#### PAGE
CLA-2 RR:CTF:VS 563499 KSG


Jonathan M. Epstein, Esq.
Holland & Knight LLP
2099 Pennsylvania Ave., NW
Suite 100
Washington, D.C. 20006

RE: Eligibility for UAFTA Preference for canned salmon

Dear Mr. Epstein:

This is in response to your letter dated March 20, 2006, requesting a binding ruling on behalf of Aussie Imports US, LLC (“Aussie”), as to whether certain imported canned salmon would qualify for preferential tariff treatment under the United States Australia Free Trade Agreement (“UAFTA”).


Aussie plans to import canned salmon classified in subheading 1604.11 of the Harmonized Tariff Schedule of the United States (“HTSUS”), from an Australian manufacturer/supplier, Port Lincoln Tuna Processors Pty Ltd (“Port Lincoln”). Uncooked frozen salmon fillets of U.S. origin (Alaskan origin) are shipped to Australia for processing. Other ingredients mixed with the salmon include Australian and imported vegetables, canola oil of Australian origin and other ingredients such as salt, pepper, spring water and spices. You state that all these ingredients are either sourced in Australia or classified in chapters other than Chapter 16, HTSUS.

The processing in Australia involves receiving the frozen ship and storing it in freezers; steam cooking the fish in large ovens; picking and cleaning surplus bones and other waste product; canning the salmon and other ingredients, including salt, water and oil. The sealed cans of salmon are washed with hot water and an anti-foam detergent and imprinted with a processing batch number comprising the product number, export license number, and four digits representing the year and production day of the year. They are then automatically loaded onto the loaded conveyor to the sterilizing retorts. The cans are then left to dry, labeled and packed into cartons for direct shipment to the U.S. The cans and labels are of Australian-origin.


Whether the imported canned salmon described above is eligible for preferential tariff treatment under the U.S.- Australia FTA.

What is the proper country of origin marking for the imported canned salmon?


The U.S.-Australia Free Trade Agreement was signed on May 18, 2004, and entered into force on January 1, 2005, as approved and implemented by the UAFTA Implementation Act, Pub. L. 108-286, 118 Stat. 919 (August 3, 2004).

General Note 28(b), HTSUS, provides, in pertinent part:

For purposes of this note, subject to the provisions of subdivisions (c), (d), (m), and (n) thereof, a good imported into the customs territory of the United States is eligible for treatment as an originating good of a UAFTA country under the terms of this note only if--
the good is a good wholly obtained or produced entirely in the territory of Australia or of the United States, or both;

(ii) the good was produced entirely in the territory of Australia or of the United States, or both, and –-
each of the nonoriginating materials used in the production of the good undergoes an applicable change in tariff classification specified in subdivision (n) of this note; the good otherwise satisfies any applicable regional value content requirement referred to in subdivision (n) of this note; or the good meets any other requirements specified in subdivision (n) of this note; and such good satisfies all other applicable requirements of this note.
########
#### EXTRACTED MATERIAL
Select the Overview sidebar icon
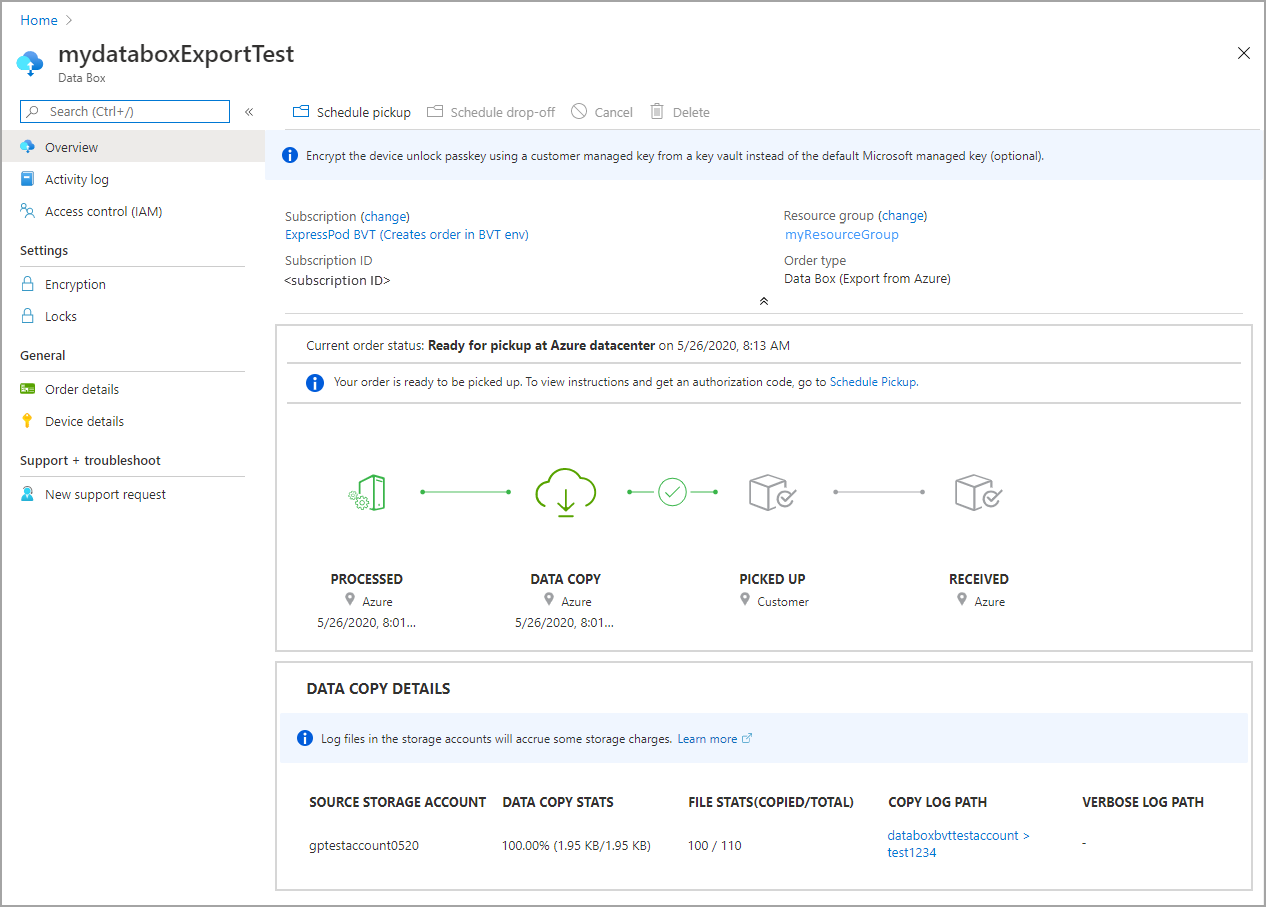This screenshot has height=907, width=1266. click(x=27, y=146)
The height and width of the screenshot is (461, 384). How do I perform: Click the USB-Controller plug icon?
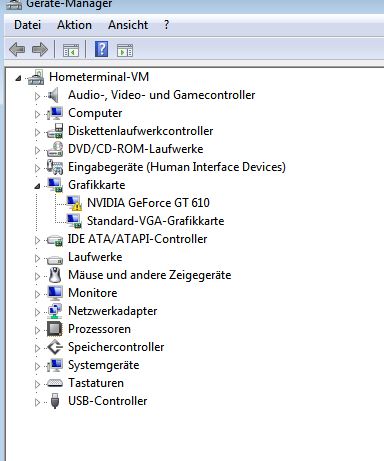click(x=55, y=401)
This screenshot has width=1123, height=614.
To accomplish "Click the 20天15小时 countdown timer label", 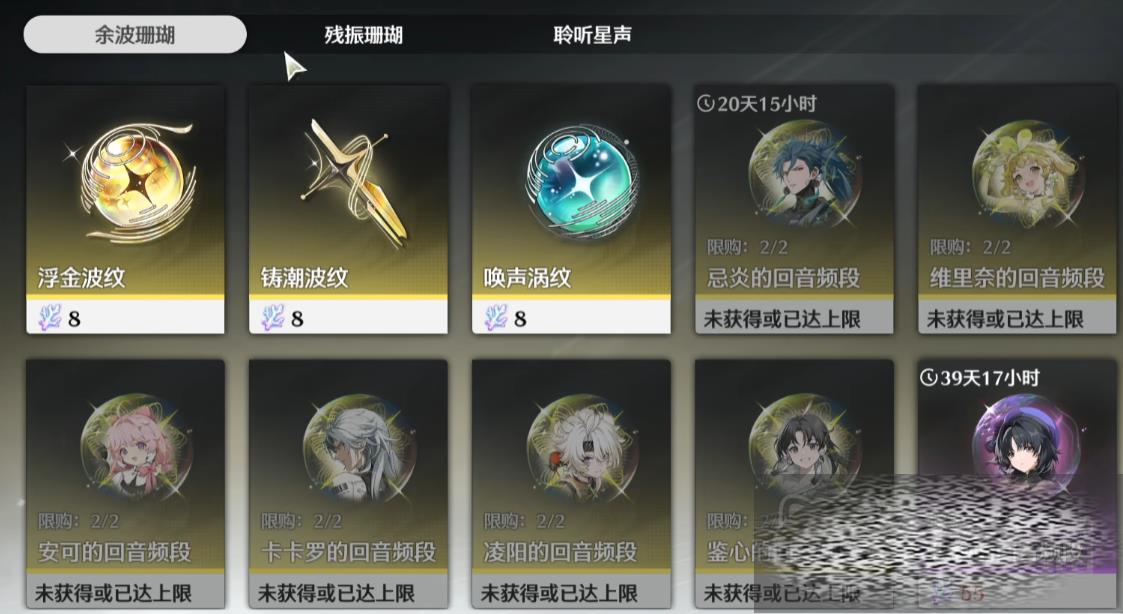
########
◆ WORK TO COMPLETE:
1 – According to the ruling letter, on what date did the U.S.-Australia Free Trade Agreement enter into force?
2 – Summarize the ruling letter in two sentences.

◆ SOLUTIONS TO THE PROBLEMS:
1 – January 1, 2005.

2 – The ruling letter responds to a March 20, 2006 request for a binding ruling on whether canned salmon that Aussie Imports US, LLC plans to import qualifies for preferential tariff treatment under the U.S.-Australia Free Trade Agreement. Uncooked frozen salmon fillets of Alaskan origin are shipped to Australia, where Port Lincoln Tuna Processors Pty Ltd cooks and cleans the fish, cans it with other ingredients, sterilizes the cans, and labels and packs them for shipment to the U.S.